The second question Q2 is about Security Analysis on a Simple Hash Function. A hash function is a mathematical function that converts a numerical input value into another compressed numerical value. The input to the hash function is of arbitrary length but output is always of fixed length. A secure hash function needs to be collision resistance, preimage resistance, and second preimage resistance. In question Q2, you are expected to perform security analysis on a simple hash function and improve its security.

The third question Q3 is about Security Analysis on RSA Digital Signature Scheme. The question has three parts. In the first part, you are expected to demonstrate your understanding of the RSA digital signature verification. In the second part, you are expected to perform a signature forgery attack to the RSA digital signature scheme. In the third part, you are expected to give your suggestion how to improve the security of the RSA digital signature scheme against the signature forgery attack.

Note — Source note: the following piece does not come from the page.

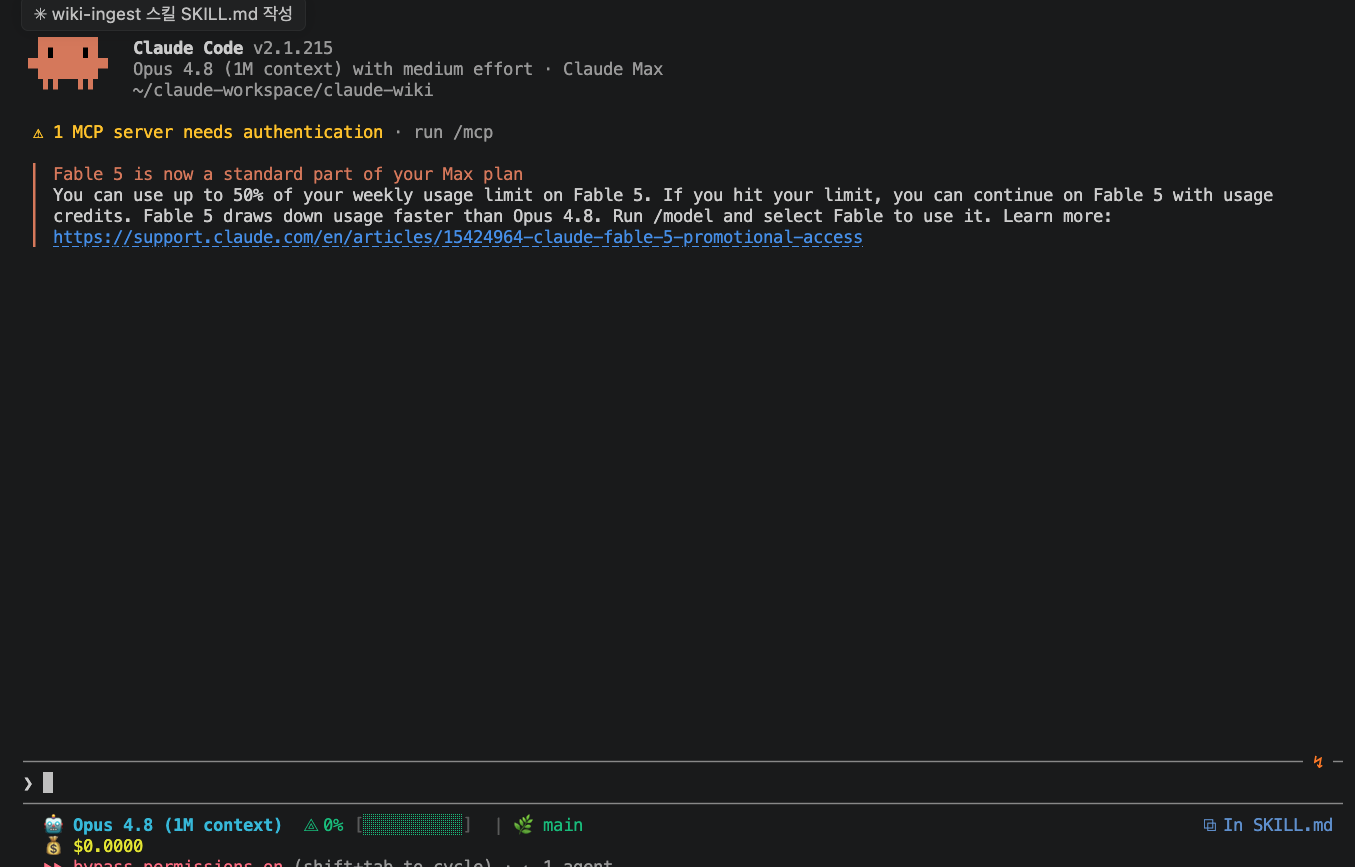The image size is (1355, 867).
Task: Click the green context usage triangle icon
Action: click(x=310, y=826)
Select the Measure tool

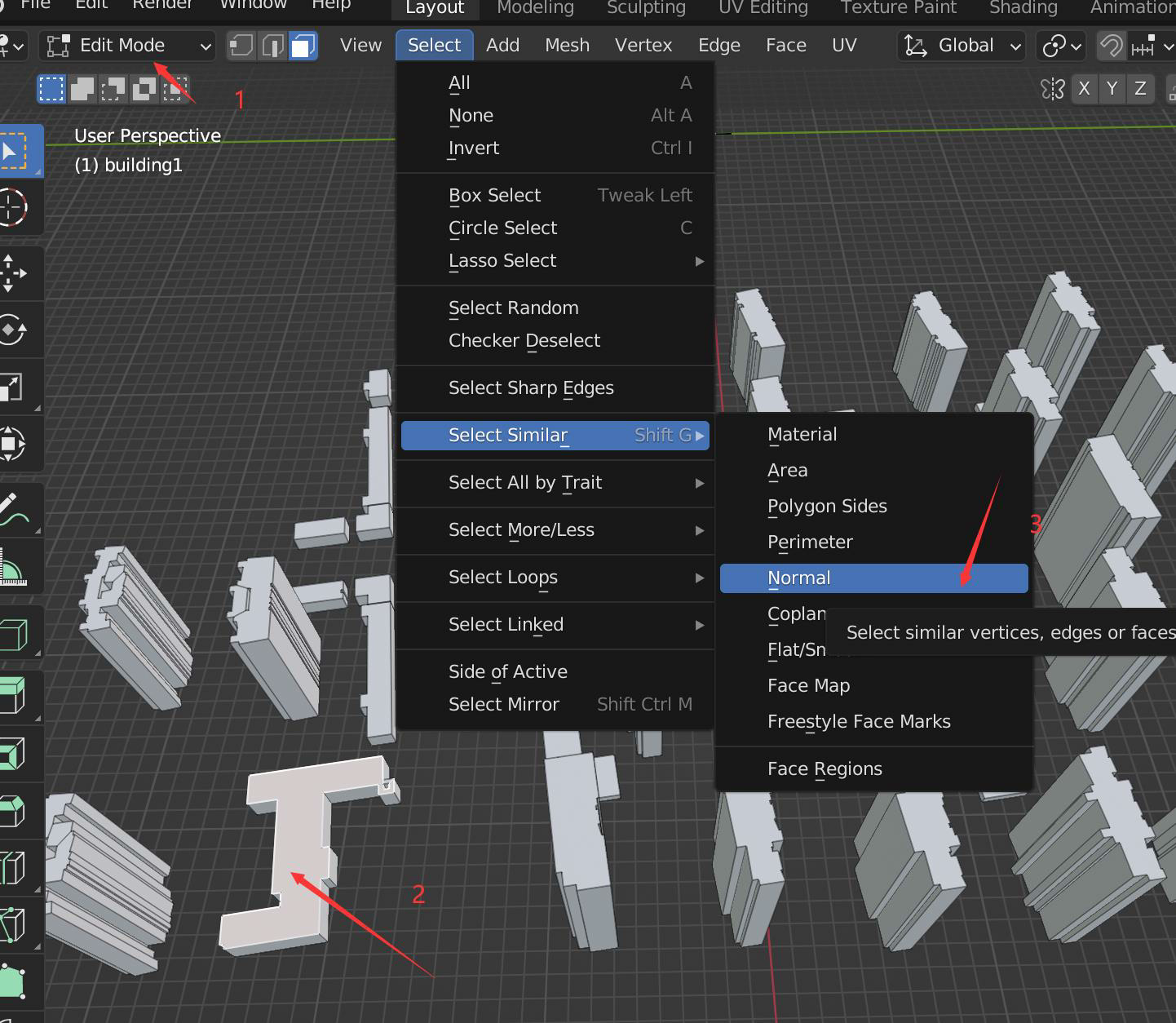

Question 4 is about Public Key Certificate with Digital Signature Standard (DSS). The question has three parts. In the first part, you are expected to demonstrate your understanding of the key generation of DSS. In the second part, you are expected to demonstrate your understanding of the signing process of DSS for public key certificate. In the third part, you are expected to demonstrate your understanding of how to verify public key certificate based on DSS. For part 1 to 3 of Question 4, values of required parameters are provided and you should demonstrate the key generation, signing and verification processes with detail computations and brief explanations. Marks will be deducted if you fail to show the detail computation correctly, skip the computation steps, or do not provide explanations.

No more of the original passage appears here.